## Features:

### Client:

- Client_id: Unique id for client
- District: District where the client is
- Client_catg: Category client belongs to
- Region: Area where the client is
- Creation_date: Date client joined
- Target: fraud:1 , not fraud: 0


### Invoice data

- Client_id: Unique id for the client
- Invoice_date: Date of the invoice
- Tarif_type: Type of tax
- Counter_number:
- Counter_statue: takes up to 5 values such as working fine, not working, on hold statue, ect
- Counter_code:
- Reading_remarque: notes that the STEG agent takes during his visit to the client (e.g: If the counter shows something wrong, the agent gives a bad score)
- Counter_coefficient: An additional coefficient to be added when standard consumption is exceeded
- Consommation_level_1: Consumption_level_1
- Consommation_level_2: Consumption_level_2
- Consommation_level_3: Consumption_level_3
- Consommation_level_4: Consumption_level_4
- Old_index: Old index
- New_index: New index
- Months_number: Month number
- Counter_type: Type of counter


## Some findings

- the "test" = "competition" set (no targets there). Therefore must split the "train" set into train/test sets

- must not aggregate to make a shorter table with customers. Instead predict on TRANSACTIONS. (df.groupby('client_id').nunique())

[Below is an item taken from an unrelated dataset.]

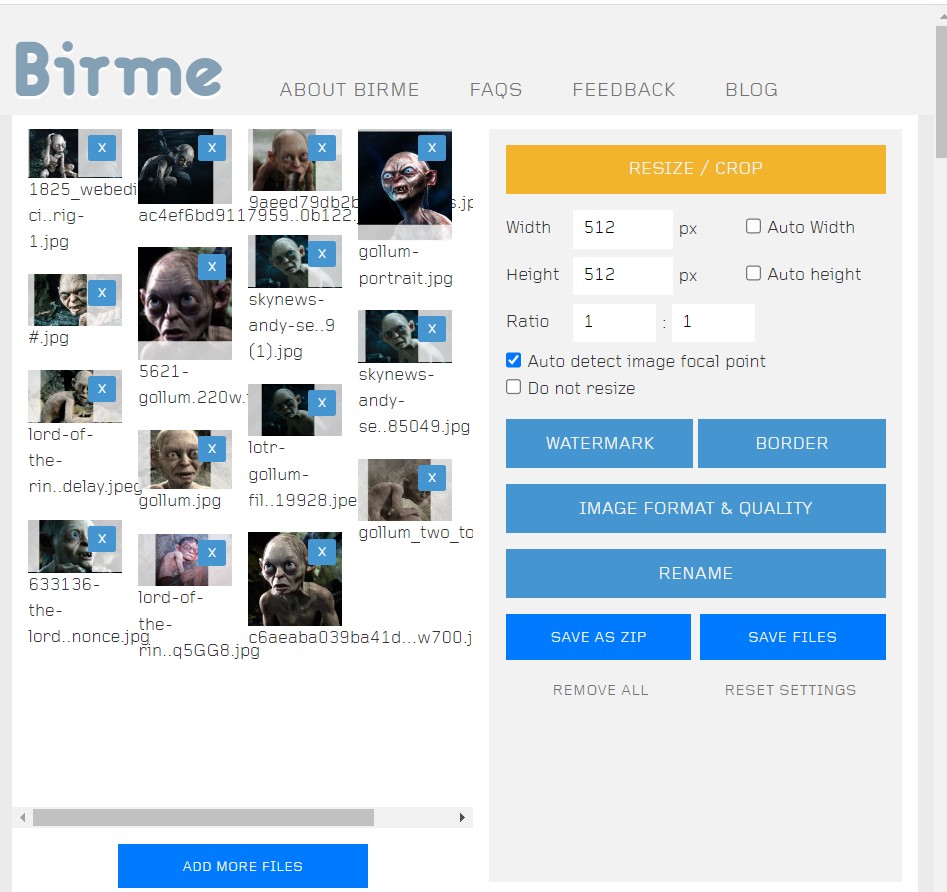Open the Rename options panel
This screenshot has height=892, width=947.
pyautogui.click(x=695, y=573)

- the proportion of positives is higher in the merged "transactions" table than the proportion of positives in the "clients" table (0.06 / 0.08).  So you can treat that as "perturbation" of positives in order to increase the number of positives (where they are scarse). I.e. this is one more argument in the favour of predicting on transactions  and then aggregating them to get a prediction for a particular customer.

- the 'months_number' column does not contain actual months. These values do not correspond to the 'creation_date' or 'invoice_date' columns.  Either keep this columns without any transformation or scaling or delete it completeley. Because the test set contains this kidn of wierd values too.

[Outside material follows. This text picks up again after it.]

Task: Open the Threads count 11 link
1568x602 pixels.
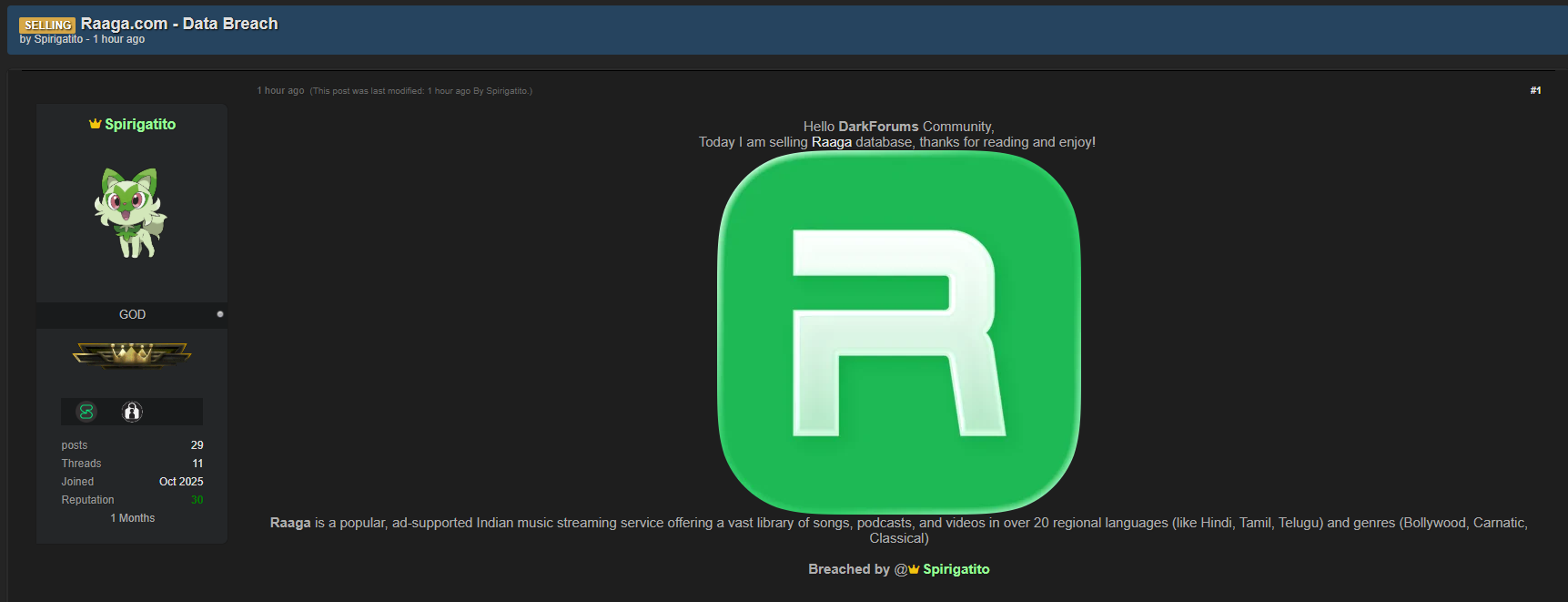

- the features  ['consommation_level_1', 'consommation_level_2', 'consommation_level_3', 'consommation_level_4']   are not very promising (in tearms of building univariate logistic regression on them)

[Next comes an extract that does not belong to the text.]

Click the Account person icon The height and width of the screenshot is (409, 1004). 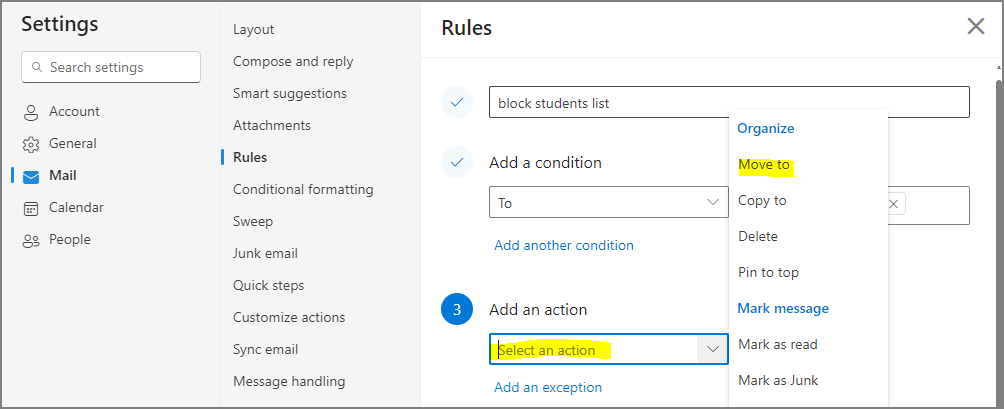pos(31,112)
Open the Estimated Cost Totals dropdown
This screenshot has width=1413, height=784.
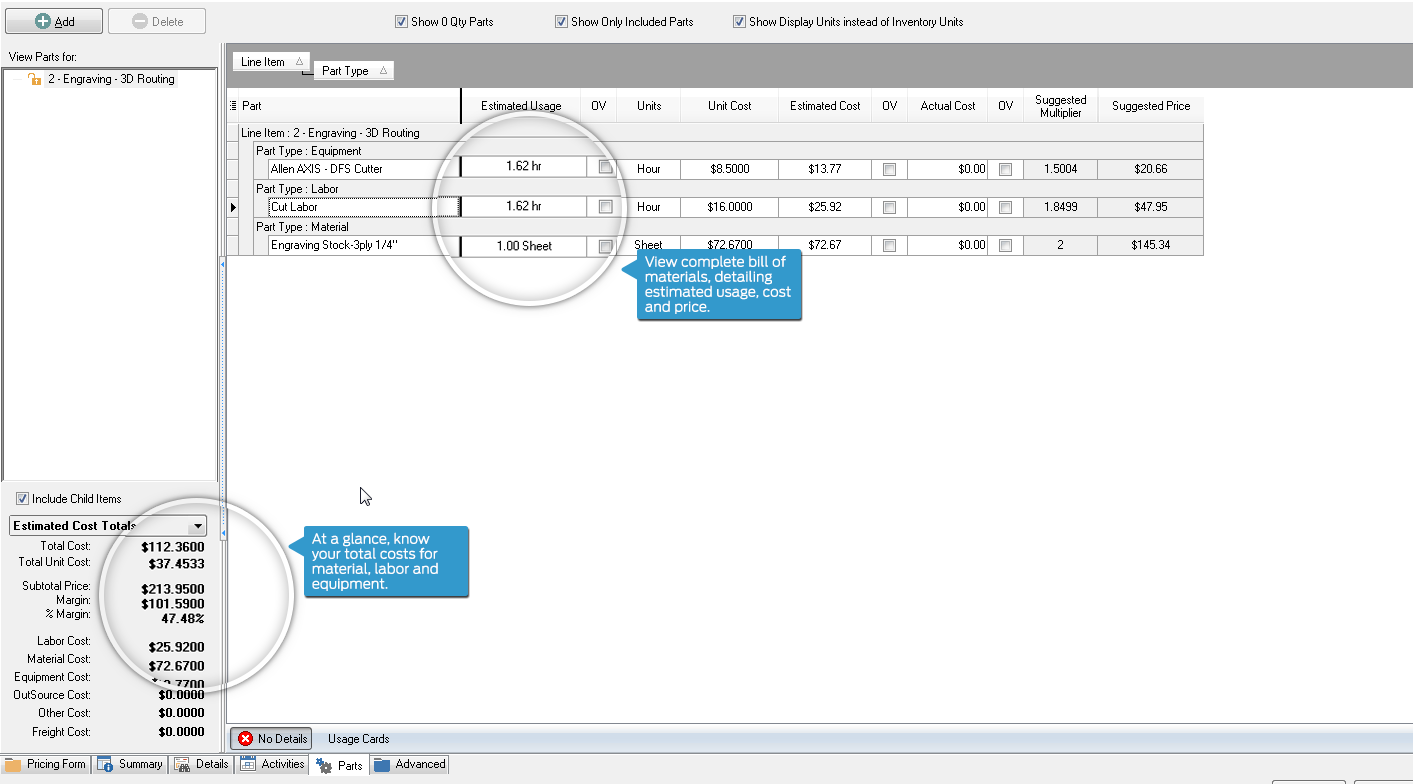point(198,526)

- columns 'counter_statue'  is supposed to be integers [0-5] but is of mixed type (object) with some bogus values.  Convert to int, drop the rows with values > 5, because the test set doesnt have any bad values in this column - only the valid integers from 0 to 5

- search for a decent baseline model didn't give decent results. Try non-deterministic baseline model based on the prior (i.e. the proportion of positives in the population)

- eventually agreed to predict transactions (and not fraudulent clients)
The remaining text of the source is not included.